The Company has evaluated subsequent events through the date the financial statements are scheduled to be filed and have the following notes and comments.

The Company several subsequent events that were considered material and required disclosure.

1. On July 3, 2025, the Company sold 12 improved building pads in the Berkeley Terrace development to a national builder. The gross sale was in the amount of $ 1,536,429 and will be reflected in Q3 income.
2. On July 11, 2025, the Company sold 7 improved building pads in the Lacey Pines development to a national builder. The gross sale was in the amount of $ 893,473 and will be reflected in Q3 income.
3. On August 14, 2025, the Company closed on a funding facility with Asset Based Lending for the Autumn Run manufactured home development. The total facility is in the amount of $ 13,600,000 and includes a refinance of the existing land debt, a percentage of the infrastructure/site development costs and a vertical construction facility for the entire development. As a result of this funding, the existing $ 750,000 mortgage with Lynx Assets has been retired.

F- 13

ITEM 2. Management’s Discussion and Analysis of Financial Condition and Results of Operations.

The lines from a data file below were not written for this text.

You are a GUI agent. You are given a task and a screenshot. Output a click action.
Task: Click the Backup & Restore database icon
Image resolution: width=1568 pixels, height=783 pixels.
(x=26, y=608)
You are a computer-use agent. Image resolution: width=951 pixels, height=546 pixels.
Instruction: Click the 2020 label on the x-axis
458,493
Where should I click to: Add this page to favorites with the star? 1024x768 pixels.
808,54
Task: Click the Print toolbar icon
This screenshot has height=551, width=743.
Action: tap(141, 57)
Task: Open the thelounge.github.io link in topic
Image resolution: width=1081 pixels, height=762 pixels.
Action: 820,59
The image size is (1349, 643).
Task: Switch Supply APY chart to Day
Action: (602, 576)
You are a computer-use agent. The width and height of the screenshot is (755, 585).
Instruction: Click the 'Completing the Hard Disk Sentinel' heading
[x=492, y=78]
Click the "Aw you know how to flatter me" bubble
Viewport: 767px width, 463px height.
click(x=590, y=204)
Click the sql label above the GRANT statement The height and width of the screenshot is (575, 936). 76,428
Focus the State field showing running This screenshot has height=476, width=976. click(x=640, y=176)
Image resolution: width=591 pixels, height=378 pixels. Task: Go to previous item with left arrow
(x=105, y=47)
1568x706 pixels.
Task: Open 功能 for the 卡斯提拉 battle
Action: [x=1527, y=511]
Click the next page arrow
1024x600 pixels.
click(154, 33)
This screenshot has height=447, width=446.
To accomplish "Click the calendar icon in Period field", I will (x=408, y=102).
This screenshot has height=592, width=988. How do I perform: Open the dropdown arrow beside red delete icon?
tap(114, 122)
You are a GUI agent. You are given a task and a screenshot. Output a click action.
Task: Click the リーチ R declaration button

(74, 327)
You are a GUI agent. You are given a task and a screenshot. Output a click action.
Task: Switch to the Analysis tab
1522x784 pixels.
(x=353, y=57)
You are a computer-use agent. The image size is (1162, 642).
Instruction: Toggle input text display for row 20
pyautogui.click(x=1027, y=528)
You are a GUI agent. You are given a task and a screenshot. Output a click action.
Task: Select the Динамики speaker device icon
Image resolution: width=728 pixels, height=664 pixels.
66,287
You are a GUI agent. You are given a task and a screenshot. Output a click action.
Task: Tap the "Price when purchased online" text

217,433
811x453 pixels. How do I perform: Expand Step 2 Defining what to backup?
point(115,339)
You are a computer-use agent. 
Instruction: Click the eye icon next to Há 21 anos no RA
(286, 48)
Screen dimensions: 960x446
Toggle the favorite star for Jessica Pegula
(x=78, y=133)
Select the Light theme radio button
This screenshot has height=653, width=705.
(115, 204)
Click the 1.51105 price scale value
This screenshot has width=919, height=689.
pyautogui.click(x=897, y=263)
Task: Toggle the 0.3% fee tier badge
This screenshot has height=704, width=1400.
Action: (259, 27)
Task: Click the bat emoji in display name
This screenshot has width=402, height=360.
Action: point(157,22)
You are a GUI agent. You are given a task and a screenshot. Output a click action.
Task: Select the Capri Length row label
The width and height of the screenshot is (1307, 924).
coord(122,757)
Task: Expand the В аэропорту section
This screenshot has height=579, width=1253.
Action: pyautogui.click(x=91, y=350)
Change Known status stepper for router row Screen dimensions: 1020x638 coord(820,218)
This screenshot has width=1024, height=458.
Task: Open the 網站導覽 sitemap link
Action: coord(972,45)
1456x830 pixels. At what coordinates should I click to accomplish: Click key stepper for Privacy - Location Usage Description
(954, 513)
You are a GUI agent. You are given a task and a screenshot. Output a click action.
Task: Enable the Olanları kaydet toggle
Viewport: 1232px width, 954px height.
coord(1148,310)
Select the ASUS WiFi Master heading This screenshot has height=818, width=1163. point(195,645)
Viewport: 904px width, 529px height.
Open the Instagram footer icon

This Quarterly Report on Form 10-Q and other written reports and oral statements made from time to time by the Company may contain so-called “forward-looking statements,” all of which are subject to risks and uncertainties. One can identify these forward-looking statements by their use of words such as “expect,” “plan,” “will,” “may,” “anticipate,” “believe,” “estimate,” “should,” “intend,” “forecast,” “project” the negative or plural of these words, and other comparable terminology. One can identify them by the fact that they do not relate strictly to historical or current facts. statements are likely to address the Company’s growth strategy, financial results and product and development programs. One must carefully consider any such statement and should understand that many factors could cause actual results to differ from the Company’s forward-looking statements. These factors include inaccurate assumptions and a broad variety of other risks and uncertainties, including some that are known and some that are not. No forward-looking statement can be guaranteed and actual future results may vary materially. The Company does not assume the obligation to update any forward-looking statement. One should carefully evaluate such statements in light of factors described in the Company’s filings with the SEC, especially the Company’s Annual Report on Form 10-K and the Company’s Quarterly Reports on Form 10-Q. In various filings the Company has identified important factors that could cause actual results to differ from expected or historic results. One should understand that it is not possible to predict or identify all such factors. Consequently, the reader should not consider any such list to be a complete list of all potential risks or uncertainties.

Use of Terms

The following discussion analyzes our financial condition and results of operations for the six months ended June 30, 2025 and 2024. Unless the context indicates or suggests otherwise, reference to “we”, “our”, “us” and the “Company” in this section refers to the operations of Dream Homes & Development Corporation (DHDC),

PLAN OF OPERATION

Overview

Building on a history of over 2,000 new homes built and over 400 elevation/renovation/addition projects since 1993, the management of Dream Homes & Development Corporation has positioned the company to emerge as a rapidly growing regional developer of new single and multi-family subdivisions as well as a leader in coastal new home and modular construction, elevation, Build to Lease and Improved Lots for Sale.

Dream Homes continues to pursue opportunities in new single and multi-family home construction, with 5 developments totaling 357 units in title, or under contract and in development. Dream Homes’ operations include the development and sale of residential communities, construction of single-family and multi-family homes, Build to Lease and the development and improvement of Finished Lots for Sale to national builders.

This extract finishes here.